Maar toen had hij plotseling afscheid moeten nemen van zijn kameraden, hij had geen tijd meer om naar het Arabische meisje terug te gaan, en dat alles alleen om twee dagen en twee nachten, met een troep smerige soldaten en een grommige kapitein, door de regen te trekken. Regen bij dag en regen bij

[p. 10]

nacht, regen in zijn slaap en regen in zijn waken, regen overal en altijd. - En hij moest maar ve der op zijn kapotte voeten en kon alleen maar denken: verder... verder... verder... en hij was heel jong en heel moe.... en de Kabylen zouden hem zeker de strot afsnijden.... en als dat niet gebeurde zou hij toch ook wel sterven.... aan typhus of malaria.... of aan heelemaal niets... en hij had zóó'n medelijden met zich zelf... en hij was zóó koud en zóó nat, dat het laatste vonkje van zijn trots uitdoofde en hij zich als een drenkeling aan de glimmende staart van het paard van de kapitein voor hem, vastklampte en zich willoos mee liet trekken, door regen en kou, door typhus en malaria, door een nacht zonder einde.

 

Met de meeste nadruk moet hier ontkend worden, dat luitenant graaf de Terson Bennafont ooit met tranen van wanhoop op zijn wangen, zich vastklampend aan de staart van een paard in de versterkte post van El-Ksar-el-T'zenin binnengesleept zou zijn.

Integendeel!
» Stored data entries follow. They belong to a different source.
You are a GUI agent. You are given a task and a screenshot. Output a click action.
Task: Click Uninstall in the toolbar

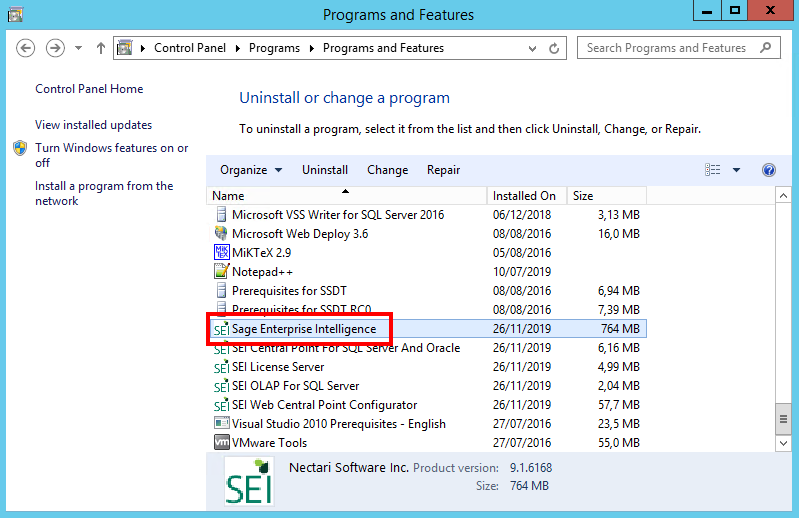(325, 170)
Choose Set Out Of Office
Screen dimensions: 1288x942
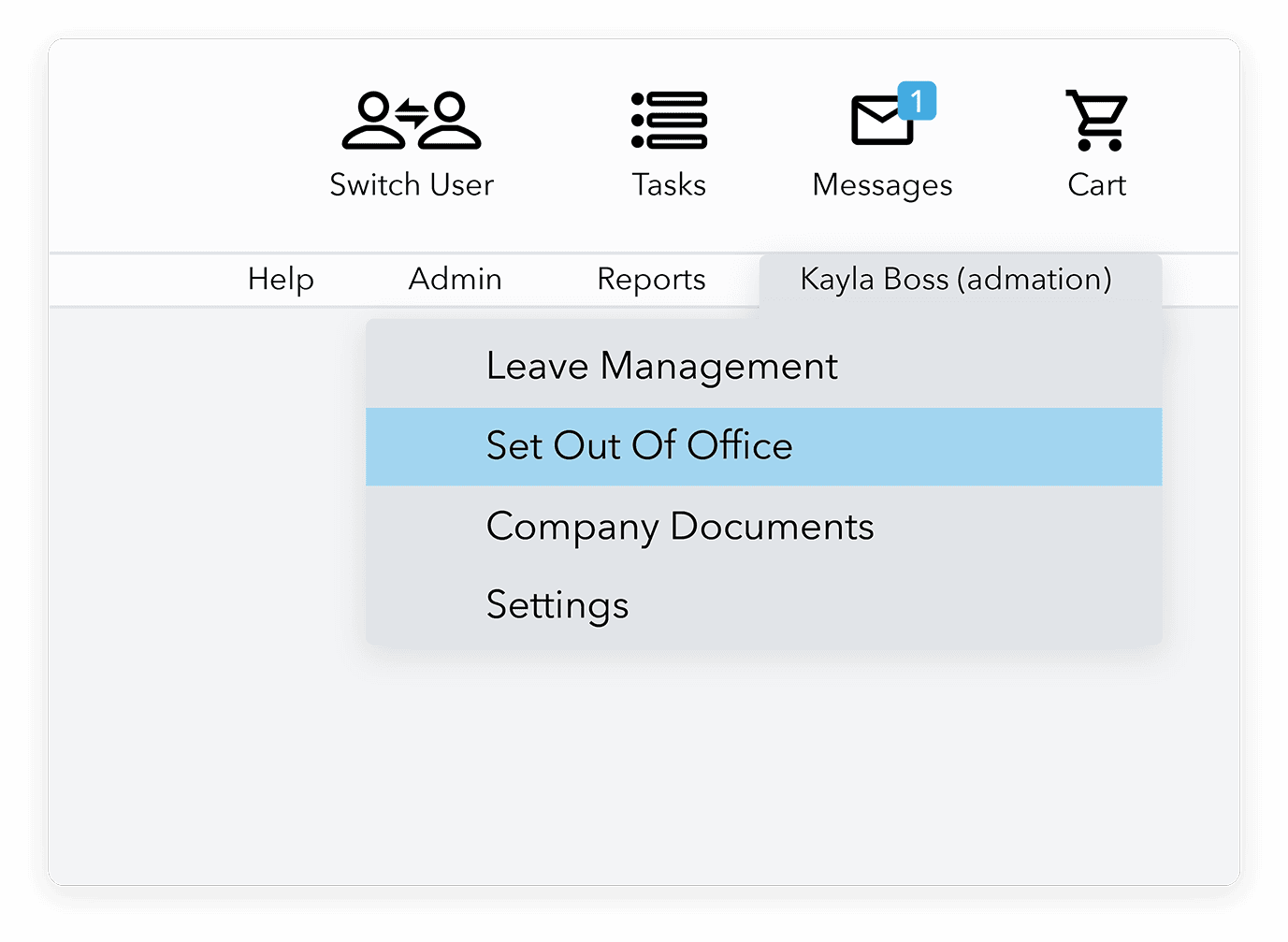tap(639, 446)
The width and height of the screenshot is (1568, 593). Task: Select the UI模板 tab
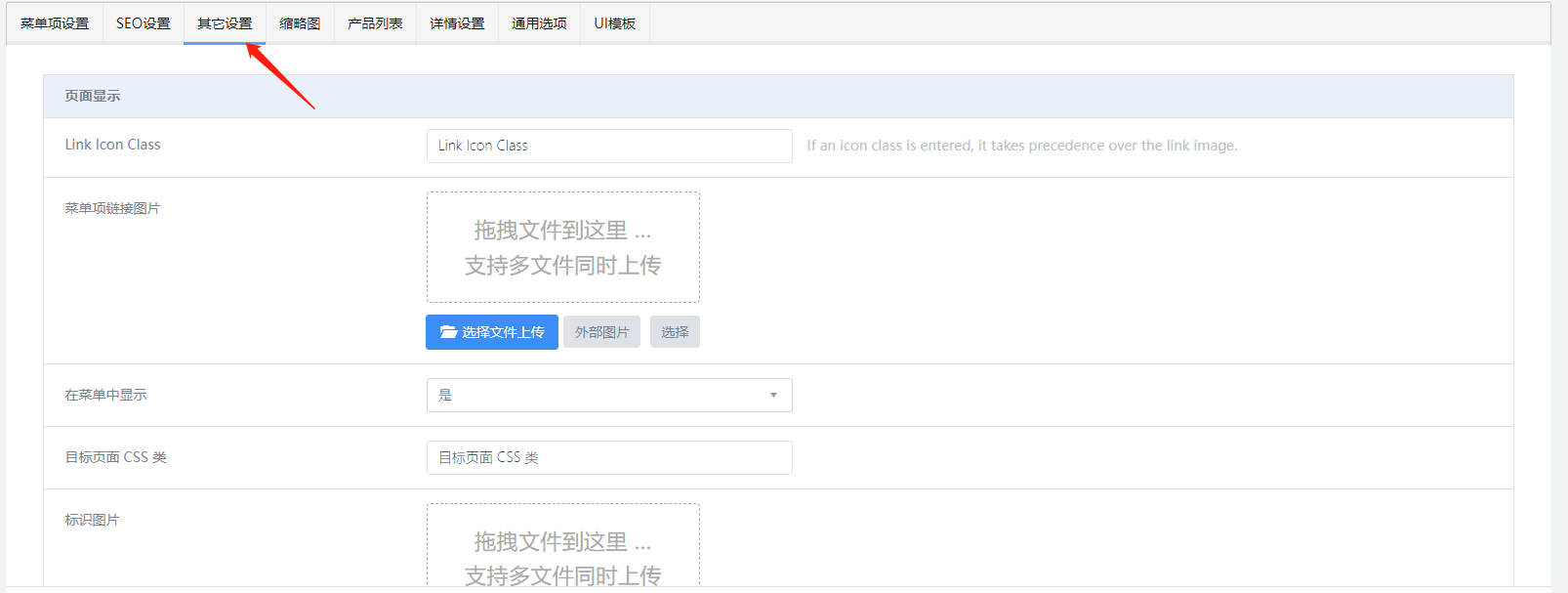point(614,23)
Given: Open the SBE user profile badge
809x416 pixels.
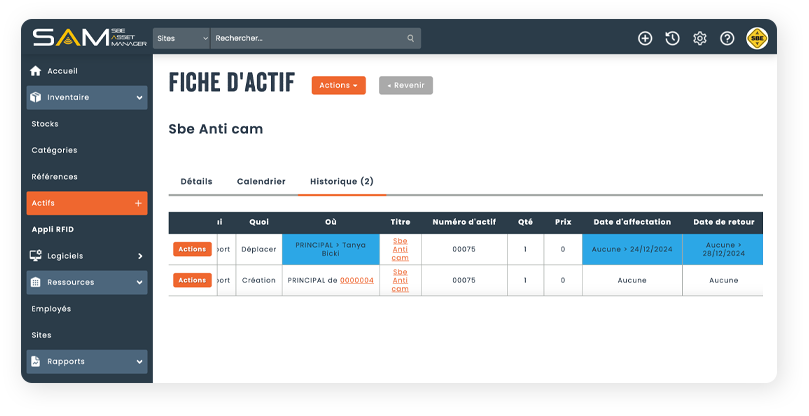Looking at the screenshot, I should [x=757, y=38].
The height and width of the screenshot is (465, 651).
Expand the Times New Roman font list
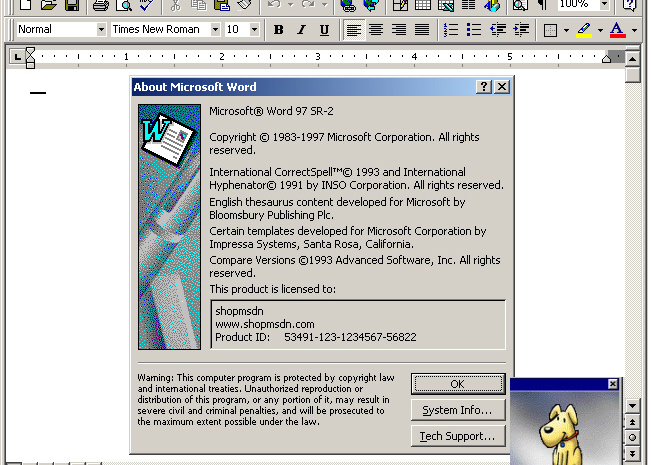(215, 30)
Het staat onomstootelijk vast, dat hij na een slaap van twaalf uur in bovenvermeldde post wakker werd in een koesterende lentezon en zich sterker en moediger dan ooit voelde.

De post lag op een klein plateau, dat een groote ronde vallei beheerschte. Op de hellingen woekerde een wildernis van struikgewas en dwergpalmen met hier en daar een olijvenboschje ertusschen. De groene golven van het bergland liepen tot den verren horizon, waar de hoogste ketens grijs en groot voor de diepblauwe lucht stonden. Witte wolken dreven plechtstatig voorbij, terwijl hun schaduwen zwijgend en gehoorzaam meegleden over de zonnige hellingen beneden.

De post zelf was niets anders dan een molshoop van zandzakken door een breede gordel van prikkeldraadversperringen omsloten.

De dag was stil en warm. Uit de vallei stegen slaperige bloemengeuren en het ernstige gezang van nachtegalen en merels omhoog en in het soldatenkwartier zong een Senegalees een klein, oneindig droevig wijsje, telkens en telkens weer.

‘Kijk de boel maar eens goed aan,’ zei de kapitein op Lucien toekomend. ‘Morgen begint dan je dienst.’

[p. 11]

‘Waarom vandaag niet, mon capitaine?’ vroeg Lucien met de bedenkelijke ijver van den nieuweling.

‘Omdat er niets te doen is.... niets te doen.... wij zijn sedert vannacht volkomen ingesloten. Het is een wonder dat wij hier nog binnengekomen zijn.’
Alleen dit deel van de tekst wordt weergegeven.